GrubHub: making ordering and delivery easy for mom-and-pops
There are lots of tiny restaurants out there. Setting up an app, a delivery, and a payment system would require a small army of tech specialists none of them could likely afford. Enter GrubHub, which provides a single platform to handle all of these needs.
Restaurants typically pay a flat rate for each transaction processed on GrubHub's platform. That rate can vary depending on the additional marketing or placement they wish to receive from GrubHub. Instead of focusing on revenue growth -- which we've already demonstrated at the beginning has been impressive -- here's how the company has performed on some other crucial metrics.
The key here is that GrubHub benefits from two moats. There are high switching costs for restaurants that don't want to deal with the time and headaches of switching to a different ordering and payment operator, and there are also network effects at play. As more customers come to GrubHub to find food they want, restaurants know that they need to list on the site to gain access to the customers. It creates a virtuous cycle that keeps adding both diners and food providers to the ecosystem.
Like the other two stocks, GrubHub has a hefty 82-time-trailing-earnings price tag. But like the other two, you shouldn't overlook the fact that it is grabbing market share and will likely keep that share over time -- thanks to the aforementioned moats. That's why I'm considering adding shares to my own portfolio -- and already have given it an outperform rating.

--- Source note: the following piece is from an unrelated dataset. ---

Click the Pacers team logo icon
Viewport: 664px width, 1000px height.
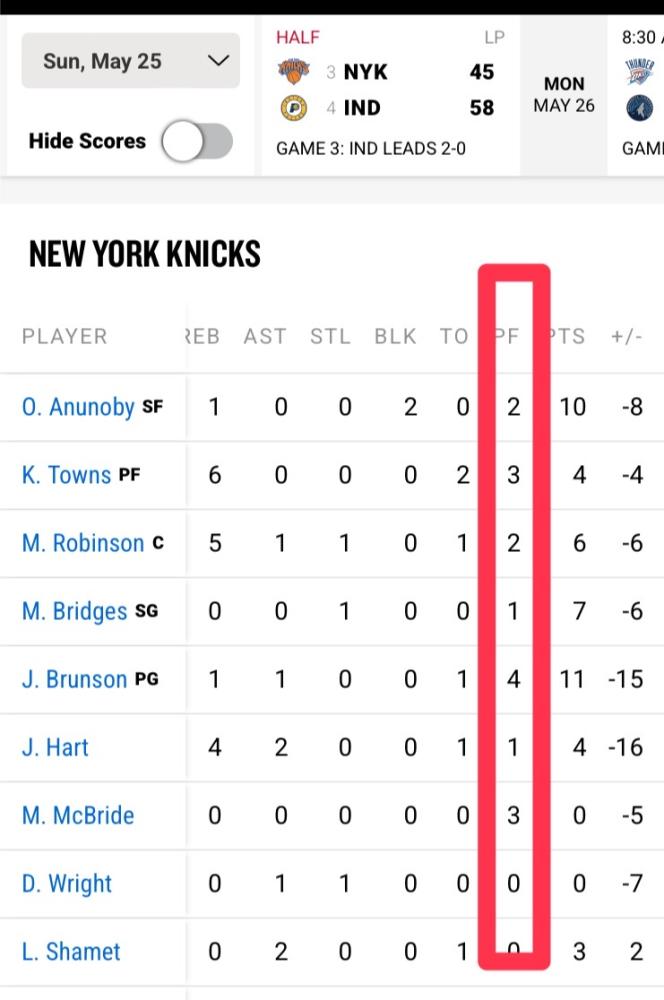(x=293, y=108)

Think long-term with these stocks
Investors need to remember that any investment in these stocks needs to take the long-term view. Because shares are priced expensively, the slightest blip -- whether company-specific, or macroeconomic in nature -- could send shares reeling. Investments like these are only for those who can stomach such moves.
If you count yourself as such an investor, all three represent great starting points in your own growth investing journey.